I had to be vigilant whenever someone asked me "how are you?" "are you still feeling ill?" "Ooh you look rough!" (as opposed to "you look like a nice bit of rough"). Otherwise I found myself descending into the ill-feelings their questions were provoking in me. In contrast, when someone asked "are you getting better?" or "how much better are you feeling?" I found the feelings I had were less 'ill'. This made me curious and I explored how I could help myself recover or at least feel much better right now. I found the following helped enormously.

You can do this now
  • When I noticed that I was picturing myself being 'ill' I would make that picture smaller. Then drain all colour from it and whiten it completely. The last thing I would do is move it far, far away into the distance until it automatically disappears.
  • When I heard myself repeating in a sickly voice: " I feel rough" "This is bad" I would make the voices ridiculous so it was difficult to take them seriously. Then I would reduce the volume until they were barely audible then move them far, far away into the distance until they disappear.
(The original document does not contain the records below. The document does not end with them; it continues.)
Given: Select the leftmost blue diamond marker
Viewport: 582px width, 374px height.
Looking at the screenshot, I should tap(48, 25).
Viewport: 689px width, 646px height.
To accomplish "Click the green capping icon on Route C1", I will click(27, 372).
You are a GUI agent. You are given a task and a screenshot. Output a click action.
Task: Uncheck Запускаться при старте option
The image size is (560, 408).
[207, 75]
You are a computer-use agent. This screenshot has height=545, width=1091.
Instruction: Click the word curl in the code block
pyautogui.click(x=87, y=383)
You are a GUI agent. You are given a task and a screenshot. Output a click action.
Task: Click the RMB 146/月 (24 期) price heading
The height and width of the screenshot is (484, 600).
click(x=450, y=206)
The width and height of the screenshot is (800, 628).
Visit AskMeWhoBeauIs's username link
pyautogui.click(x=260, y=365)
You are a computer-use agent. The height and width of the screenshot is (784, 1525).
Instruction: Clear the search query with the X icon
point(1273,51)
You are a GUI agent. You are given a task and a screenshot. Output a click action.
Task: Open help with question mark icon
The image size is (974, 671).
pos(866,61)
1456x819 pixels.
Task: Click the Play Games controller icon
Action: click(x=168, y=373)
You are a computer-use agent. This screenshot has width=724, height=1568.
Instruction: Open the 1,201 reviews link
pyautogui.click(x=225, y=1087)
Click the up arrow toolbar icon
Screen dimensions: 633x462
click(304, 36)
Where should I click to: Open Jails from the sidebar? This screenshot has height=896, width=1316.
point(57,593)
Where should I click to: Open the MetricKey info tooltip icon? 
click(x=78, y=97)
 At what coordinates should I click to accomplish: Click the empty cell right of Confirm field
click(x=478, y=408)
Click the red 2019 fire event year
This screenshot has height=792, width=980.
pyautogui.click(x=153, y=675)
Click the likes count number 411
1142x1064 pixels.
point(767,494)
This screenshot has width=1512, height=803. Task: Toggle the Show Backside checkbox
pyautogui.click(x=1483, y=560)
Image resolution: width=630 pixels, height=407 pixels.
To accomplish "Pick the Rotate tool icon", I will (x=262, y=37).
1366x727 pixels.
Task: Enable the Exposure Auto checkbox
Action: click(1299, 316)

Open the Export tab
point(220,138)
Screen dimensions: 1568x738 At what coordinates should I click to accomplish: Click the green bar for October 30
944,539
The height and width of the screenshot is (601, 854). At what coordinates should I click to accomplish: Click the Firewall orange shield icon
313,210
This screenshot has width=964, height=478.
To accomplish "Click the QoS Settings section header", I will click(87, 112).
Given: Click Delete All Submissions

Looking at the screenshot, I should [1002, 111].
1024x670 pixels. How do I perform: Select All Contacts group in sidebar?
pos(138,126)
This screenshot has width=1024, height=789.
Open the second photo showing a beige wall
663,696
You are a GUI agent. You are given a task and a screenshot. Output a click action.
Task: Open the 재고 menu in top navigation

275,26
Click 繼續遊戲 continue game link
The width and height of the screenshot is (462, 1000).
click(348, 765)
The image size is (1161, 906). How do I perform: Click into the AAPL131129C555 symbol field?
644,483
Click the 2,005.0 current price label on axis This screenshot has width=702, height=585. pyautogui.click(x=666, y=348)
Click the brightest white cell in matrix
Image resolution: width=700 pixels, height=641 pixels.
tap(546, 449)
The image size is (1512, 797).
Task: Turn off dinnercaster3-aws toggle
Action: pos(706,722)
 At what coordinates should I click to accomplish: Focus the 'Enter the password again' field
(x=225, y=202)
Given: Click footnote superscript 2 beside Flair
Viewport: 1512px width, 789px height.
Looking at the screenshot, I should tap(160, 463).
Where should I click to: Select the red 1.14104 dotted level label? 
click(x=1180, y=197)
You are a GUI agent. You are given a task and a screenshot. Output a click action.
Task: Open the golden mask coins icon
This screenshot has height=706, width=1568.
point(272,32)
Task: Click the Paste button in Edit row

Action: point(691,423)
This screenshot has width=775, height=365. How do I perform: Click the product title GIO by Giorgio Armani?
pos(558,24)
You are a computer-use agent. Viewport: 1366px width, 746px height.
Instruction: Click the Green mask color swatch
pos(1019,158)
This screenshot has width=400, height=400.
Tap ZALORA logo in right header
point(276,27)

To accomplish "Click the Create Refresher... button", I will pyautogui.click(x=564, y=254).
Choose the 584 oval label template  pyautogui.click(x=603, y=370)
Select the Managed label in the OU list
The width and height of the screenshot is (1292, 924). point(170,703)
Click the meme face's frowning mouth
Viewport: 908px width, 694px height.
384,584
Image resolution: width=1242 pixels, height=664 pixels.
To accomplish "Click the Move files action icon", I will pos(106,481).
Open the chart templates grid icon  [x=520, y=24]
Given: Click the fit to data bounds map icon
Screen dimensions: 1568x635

You may prefer to reduce the volume until the sound disappears. Remember to use whatever feels best for you.
When you've happily removed the unnecessary negative stuff you can begin to add more positivity to your experience of being unwell or ill. It's very achievable too.
  • Remember a time when you were healthy and happy. Clearly see yourself moving around doing the things you do when you are healthy. Exaggerate the activity. See yourself with amazing, limitless energy.
  • Find some words or phrases that represent health and well being to you. For example, " I feel great" "I'm fantastic and wonderful". In an energetic, powerful voice say them to yourself. Make it a surround sound experience if the effect is better.
I recommend you experiment with the two suggestions and find what works best. Tell yourself to remember and practice this the next time you are 'ill' or 'unwell'.

As a final point I will add that relaxation is often a cool place from which to think well and feel better. Click on Relaxation to explore clear step-by-step suggestions for you to deeply relax.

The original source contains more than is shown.